Personal details
- Born: Janna Fennechien Hazelhoff 26 December 1952 (age 73) Nieuwe Pekela, Netherlands
- Party: People's Party for Freedom and Democracy (VVD)
- Spouse: Jan Snijder ​(m. 1973)​
- Children: 2 daughters, 1 son

= Janneke Snijder-Hazelhoff =

Dutch politician

Janna Fennechien "Janneke" Snijder-Hazelhoff (born 26 December 1952) is a Dutch politician. As a member of the People's Party for Freedom and Democracy (Volkspartij voor Vrijheid en Democratie) she was an MP from 1999 to 2002 and from 3 June 2003 to 19 September 2012. She focused on matters of agriculture, food safety, biotechnology, infrastructure and natural environment. From 14 November 2013 to 1 January 2018 she was acting mayor of Bellingwedde, and acting mayor of Oldebroek from 9 July 2018 to 3 October 2019.

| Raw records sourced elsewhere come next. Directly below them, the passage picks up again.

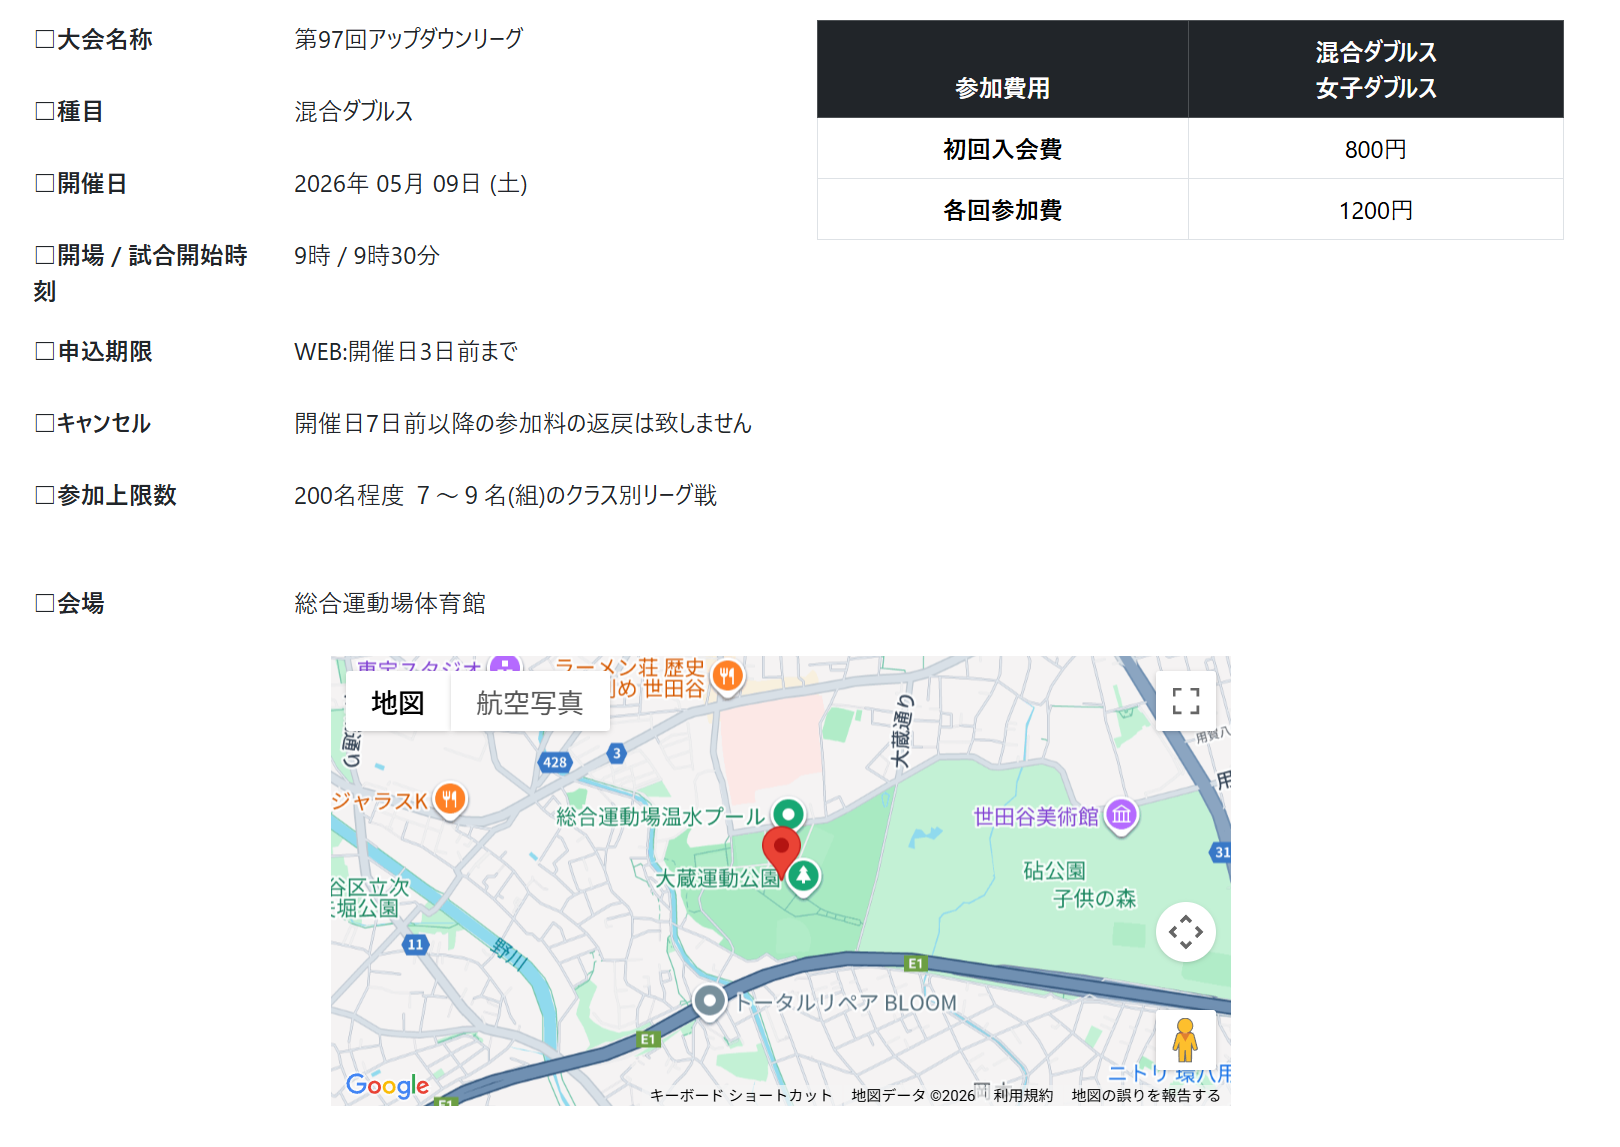Screen dimensions: 1620x1147
Task: Open the 利用規約 terms link
Action: coord(1023,1095)
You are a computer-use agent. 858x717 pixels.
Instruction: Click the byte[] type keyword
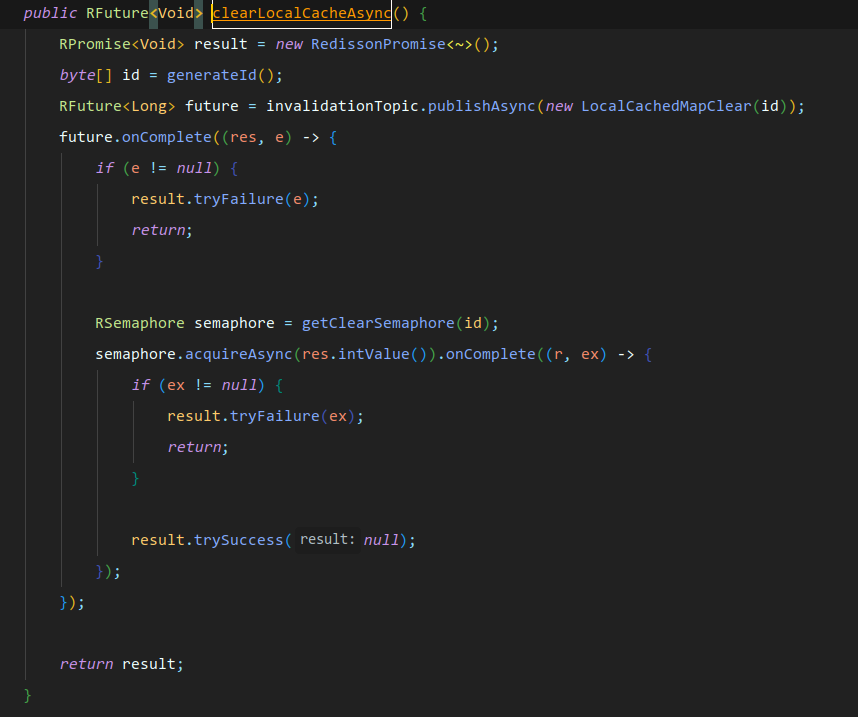(x=76, y=75)
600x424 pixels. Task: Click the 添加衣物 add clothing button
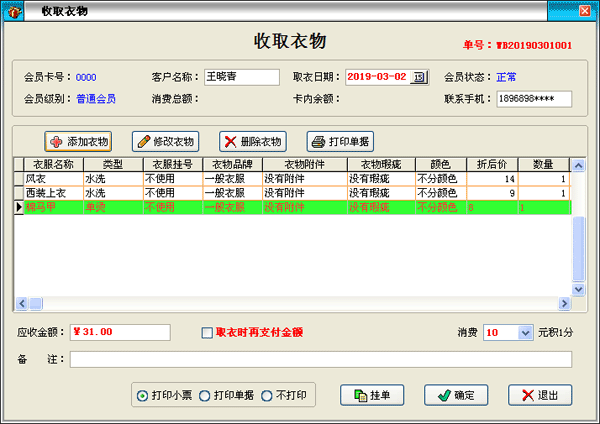pyautogui.click(x=77, y=141)
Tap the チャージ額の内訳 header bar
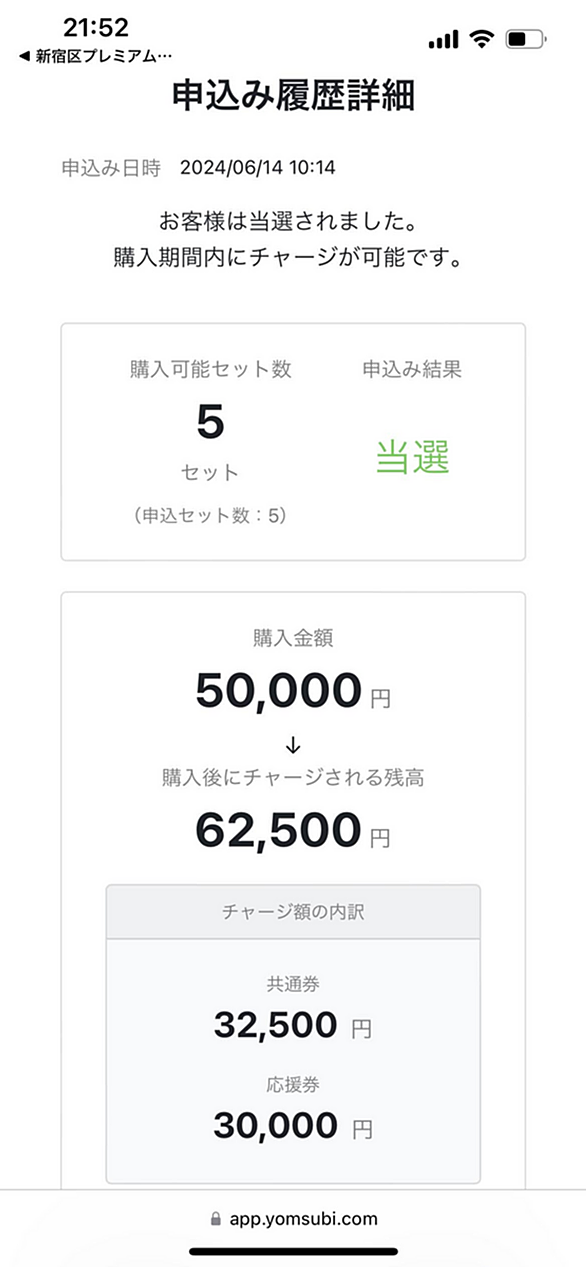This screenshot has height=1267, width=586. 293,911
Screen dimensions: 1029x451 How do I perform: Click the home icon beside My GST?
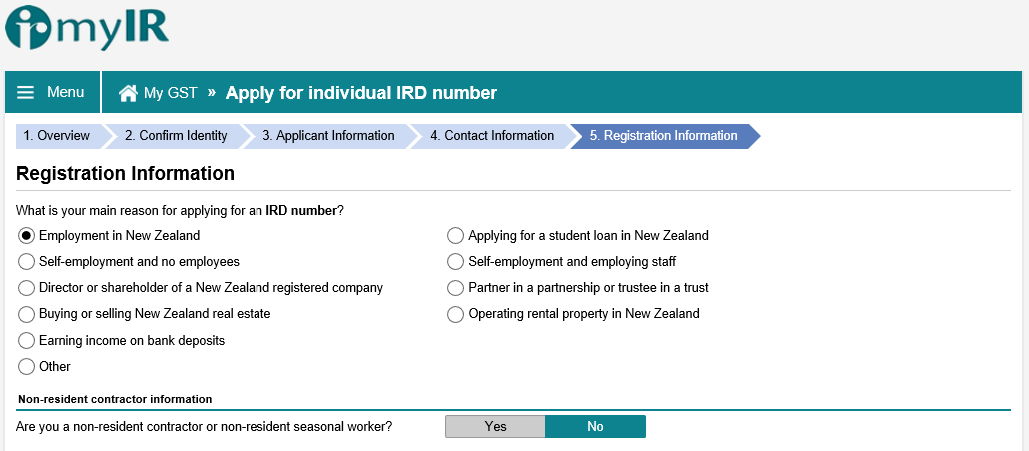[x=128, y=93]
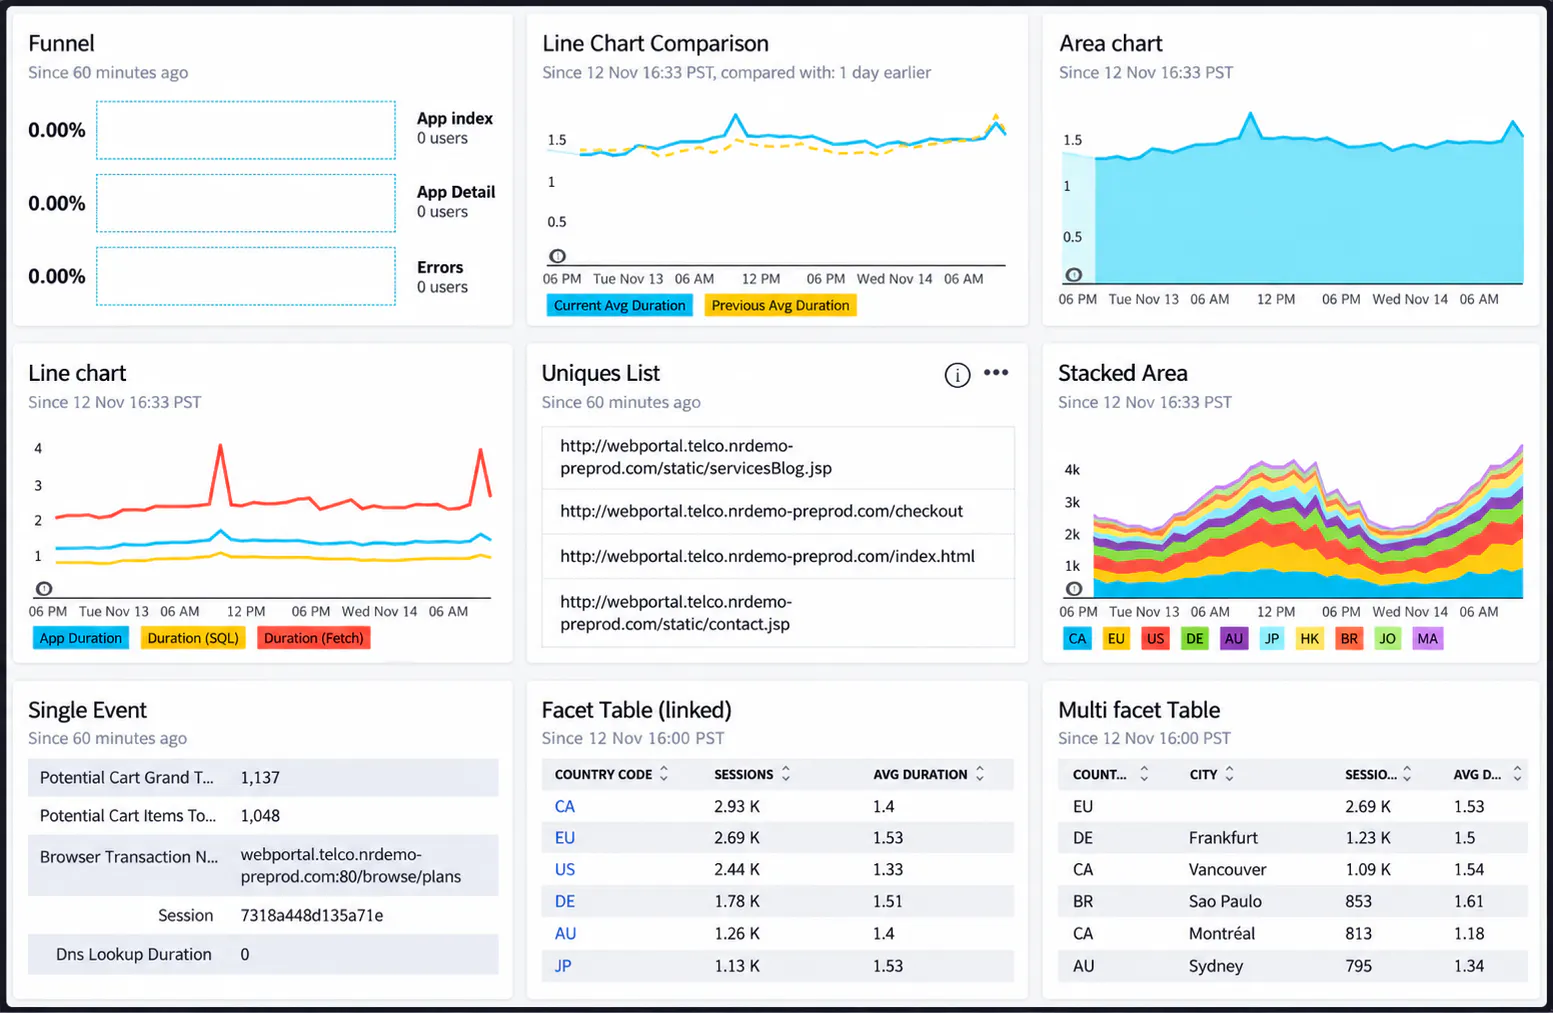Click clock icon on Area chart axis

(x=1073, y=275)
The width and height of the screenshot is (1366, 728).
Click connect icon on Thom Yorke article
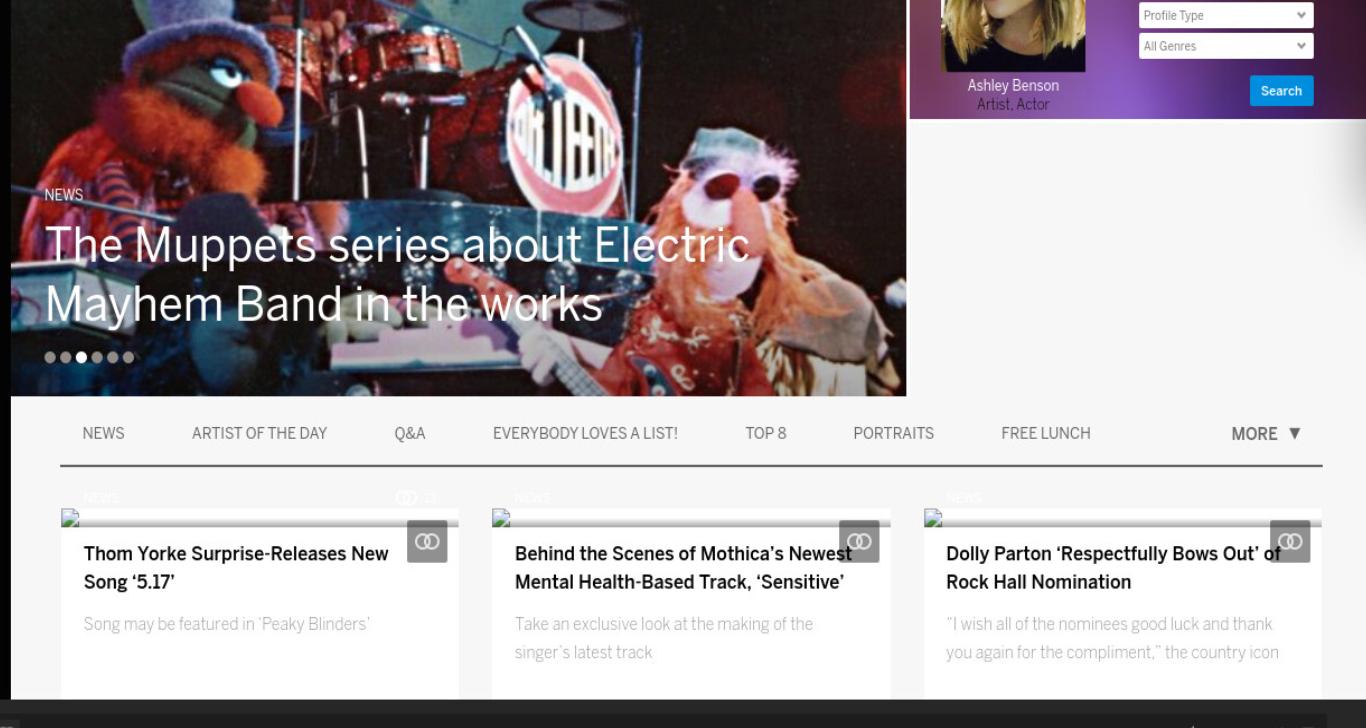tap(427, 541)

Snijder-Hazelhoff was a member of the municipal council of Termunten from 1982 to 1990 (on behalf of Termunten Gemeente Belangen from 1986 to 1990), a member of the municipal council of Delfzijl from 1990 to 2000 as well as an alderwoman of this municipality from 1998 to 2000. She was also a member of the States-Provincial of Groningen from 1992 to 1999.